Steel prices rise and fall: The steel industry into the worst decade!
After the Spring Festival, steel prices did not usher in the expected opening. The market gave hope, drained confidence, and plunged all the way down; Today, a news that has not been confirmed, and let the capital seize the ' hard beat ' , the steel price is pulled down by the raw materials, fast back and forth, moving like a rabbit, and in a blink of an eye, it is pulled back, as if nothing happened in these two days.
And how many choppy waves are behind this, how many air fights. The steel mill suppressed the raw materials, started from the ' double focus ' , and used the ' seven wounded fist ' technique, which resulted in its own loss and led to the negative feedback logic; End demand enterprises have not resumed work, have been targeted by the market, steel prices began to rise slowly, waiting for market acceptance; And steel traders in the middle is more uncomfortable, the spot is squeezed by steel mills and the market, but also by the disturbance of financial capital, was coerced to crawl forward. Without realizing it, we began to walk into the worst decade of the steel industry.
In accordance with national requirements, the steel industry is in the process of industrial transformation and adjustment, which can be seen from the entire steel demand change structure last year. Last year, steel domestic demand showed three major characteristics:lower real estate demand, infrastructure support, and manufacturing power. In recent years, industrial policy support for specific downstream manufacturing industries, such as automotive, shipbuilding and energy, has finally achieved the propeller of China's economy in the face of challenges, which led to the growth of China's steel domestic demand last year.
This is a critical year for the steel industry. The policy declaration of ' seeking progress in stability ' and ' standing before breaking ' and the goals of the two sessions around the country have proposed that the manufacturing industry will be the center of gravity of economic development in 2024, the so-called ' standing ' . On the basis of ' standing ' resolutely ' breaking ' . ' Standing ' and ' breaking ' are dialectical unity. This has also set the tone for the steel industry and defined the pace and pace of development.
It is estimated that the annual growth rate of crude steel consumption in 2024 will be 1.2%, which is slower than that in 2023, reflecting ' stability ' . In the downstream steel industry, it is expected that energy, containers and steel structures will drive high growth in crude steel demand; The shipbuilding, automobile and home appliance manufacturing and other industries, after experiencing growth, the growth rate this year or will slow down.
The growth rate of demand has slowed down, and the pattern of steel supply and demand has improved. Domestic trillion national debt to support the demand for infrastructure; With the upgrading of the manufacturing industry and the improvement of the global competitive advantages of the automobile, home appliances, shipbuilding and other industries, the overall demand will be stable and improve. The upward elasticity of China's crude steel production in 2024 is limited; As the overseas economy enters a recession cycle, the price of energy and raw materials on the cost side is expected to return, the supply will more match the demand, and the profit side is expected to bottom out.
Of course ' this year is going to be the best year of the next decade. ' This is the famous saying of an expert at the 2023 Steel Industry Digital Transformation Conference.
The steel industry in 2024 should still have confidence, although the current development of the steel industry is still confused, but the real estate is basically at the bottom, our series of real estate policies, public rental housing, dual use, urban village transformation three projects to promote the demand for steel, real estate construction area may go down, but not much. On the whole, the steel price this year will be better than last year, and the steel used in real estate will not be lower than the steel used last year.

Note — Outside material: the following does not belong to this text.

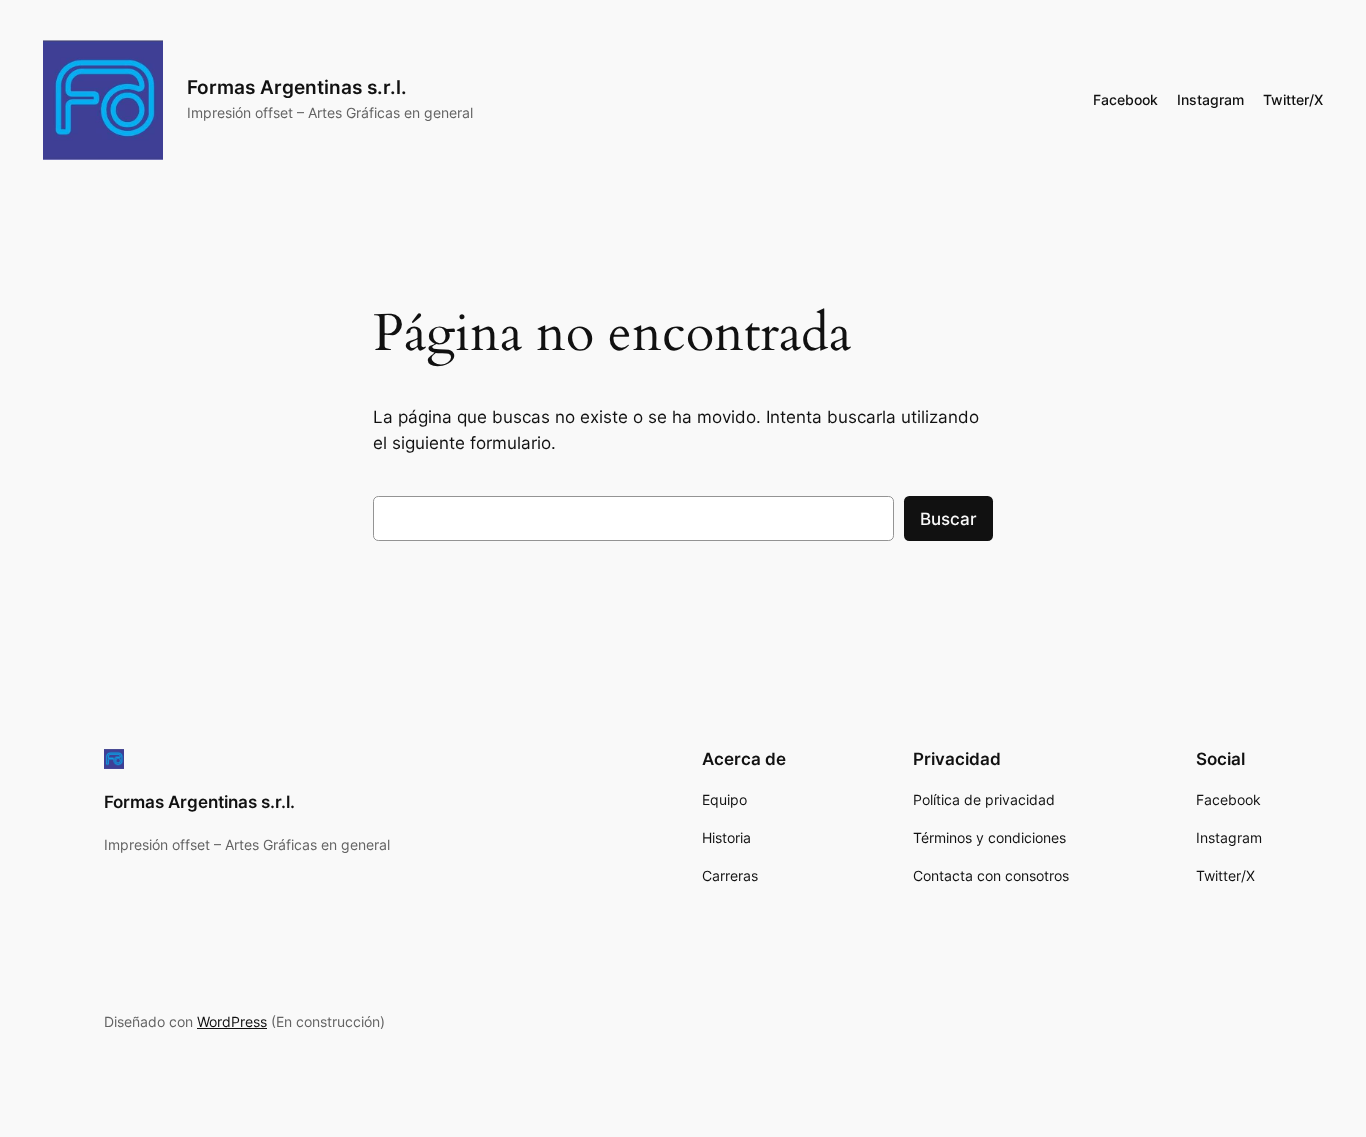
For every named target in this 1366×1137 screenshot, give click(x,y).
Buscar (948, 519)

In addition, infrastructure will still underpin steel demand this year. However, under the pressure of local debt, the growth rate of demand continues to slow. At the same time, it should be noted that the regional differences in the growth of steel demand this year are widening. From the approval restrictions on infrastructure projects in 12 provinces and the distribution of manufacturing industrial clusters, it is expected that the growth of steel demand in economically strong provinces will be faster than that in inland provinces this year.

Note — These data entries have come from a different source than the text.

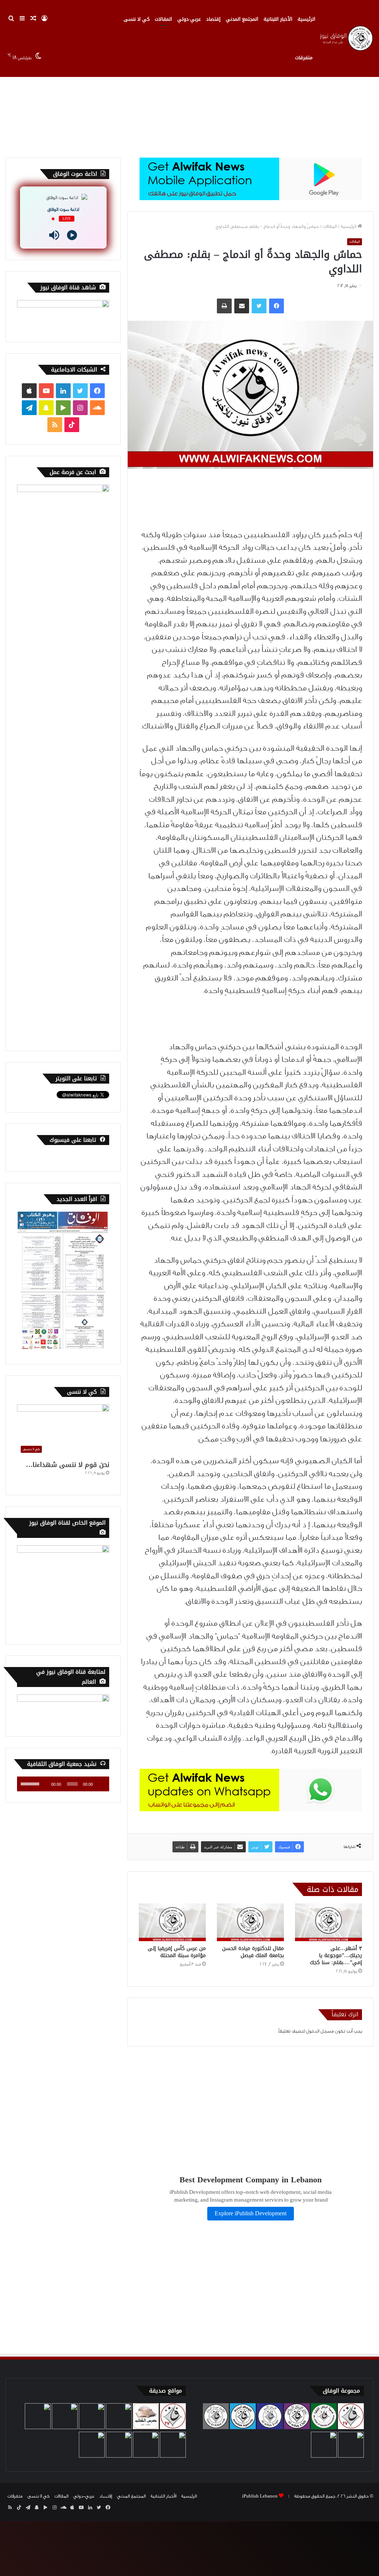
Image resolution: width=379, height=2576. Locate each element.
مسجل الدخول (320, 2031)
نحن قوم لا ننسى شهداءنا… (67, 1464)
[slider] (30, 1783)
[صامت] (44, 1784)
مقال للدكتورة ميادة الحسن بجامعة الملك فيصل (253, 1951)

Li Guangbo, chief analyst of China Steel Net, also said, ' The first point of view is that the demand in 2024 will not be too bad, which is our peak season demand, especially the demand for gold, silver and silver four is not good, nor can it confirm that our overall demand in 2024 is not good, and I think there is not much space below; The second point is that I think the real risk may be in the second half of the year, the real opportunity is also in the second half of the year. At the same time, it will face overseas elections in the second half of the year, coupled with the Federal Reserve's interest rate cut. My overall view is that the risk is not big in the first half of the year, every dip is an opportunity, even if the demand is not good in March and April, it can not falsify the story, the overall annual average price of steel I am still optimistic to move up a little. '
This year, the steel industry is a year of structural change, and it may also be a year of volatility, and there are risks and opportunities in the adjustment. Entering the beginning of the next decade, as a member of the steel industry, we must control risks and make adequate preparations to meet the risks and opportunities brought by the industry.